Come di consueto, nel colloquio preliminare Lorella mi raccontò la sua storia.
Dopo aver vissuto per più di trent’anni con un marito tirannico, che l’aveva praticamente isolata, impedendole di incontrarsi con i parenti e con le amiche, si era finalmente decisa, due anni prima, a chiedere la separazione, lasciando la casa maritale e trasferendosi in un angusto appartamentino. In quei due anni, i dolori alle articolazioni di cui aveva incominciato a soffrire quando era ancora con il marito, si erano acutizzati fino a renderle dolorosa la deambulazione, costringendola a una vita ritirata e solitaria, quasi peggiore di quella vissuta negli anni di matrimonio. Lorella provava ancora un forte rancore per il marito, che riteneva responsabile di averle rovinato la vita, ma provava un rancore ancora più forte per la madre, che l’aveva spinta a sposare un uomo che non amava. Lei aveva accettato il compromesso in un momento di debolezza, provocato dall’abbandono del fidanzato, al quale era legata da un affetto profondo.
Tutta questa amarezza la spingeva a guardare costantemente al passato, a pensare a “cosa sarebbe successo se…” . Nel frattempo, questo irrigidirsi nel ricordo di ciò che era stato e di ciò che avrebbe potuto essere si era trasformato in rigidità alle ginocchia e alle gambe, che, di fatto, le impediva di andare avanti, di guardare alle opportunità che il futuro le avrebbe potuto riservare, se solo lei fosse stata disponibile a coglierle.
Compresi subito che avrei dovuto lavorare su due fronti. Prima di tutto, era importante eliminare il dolore fisico, per potere permettere a Lorella di svolgere una vita normale, senza che ogni movimento dovesse provocarle uno spasmo. Per questo, un ciclo di dieci sedute fu più che sufficienti.
La vera battaglia, tuttavia, non era con le ginocchia di Lorella, bensì con i suoi pensieri che, di fatto, sabotavano la sua serenità. Ad ogni incontro (dovemmo affrontare due cicli, prima di arrivare a una risoluzione completa), avevo però la soddisfazione di vedere il viso di Lorella sempre meno contratto dalla sofferenza e sempre più sereno; i suoi lineamenti si rivelavano delicati e graziosi, e finalmente l’ombra di un sorriso cominciò, timidamente, a illuminarli. Anche nei suoi discorsi il rancore per il marito e per la madre e il rimpianto per il passato cominciavano a lasciare il posto alla consapevolezza di essere comunque sempre stata lei stessa a decidere della sua vita: sua la responsabilità di aver lasciato il fidanzato, sua quella di aver sposato un uomo che non amava. La madre aveva potuto darle un suggerimento, giusto o sbagliato che fosse, ma di fatto era stata lei a pronunciare il sì che l’aveva incatenata per tanti anni.
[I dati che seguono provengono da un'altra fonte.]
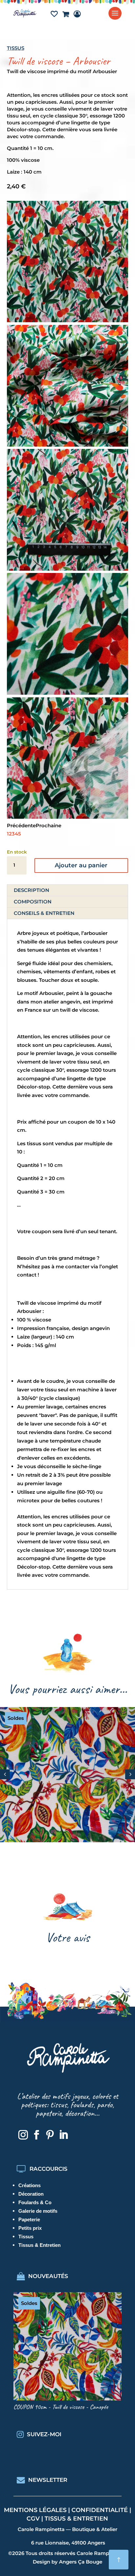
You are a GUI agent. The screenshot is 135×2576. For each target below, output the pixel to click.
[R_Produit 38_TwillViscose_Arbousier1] (67, 320)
Quando eravamo praticamente alla fine del terzo ciclo, Lorella, che ormai camminava speditamente, mi confidò che da qualche mese frequentava, come volontaria, l’associazione della parrocchia vicino a casa sua, e che il suo giro di conoscenze stava allargandosi. In più, si era scoperta la dote di organizzatrice di feste e eventi culturali, per cui le sue giornate non erano più un vuoto deserto colmo di malinconia e di rimpianto, ma si erano trasformate in momenti di gioiosa attività.
Da allora sono passati otto anni, e questa primavera ho avuto la sorpresa di vedermi recapitare un’elegante biglietto: la partecipazione di nozze di Lorella con un coetaneo, vedovo e simpatico.
Le vie dell’energia sono molteplici e stupefacenti, per chi accetta di abbandonarvisi!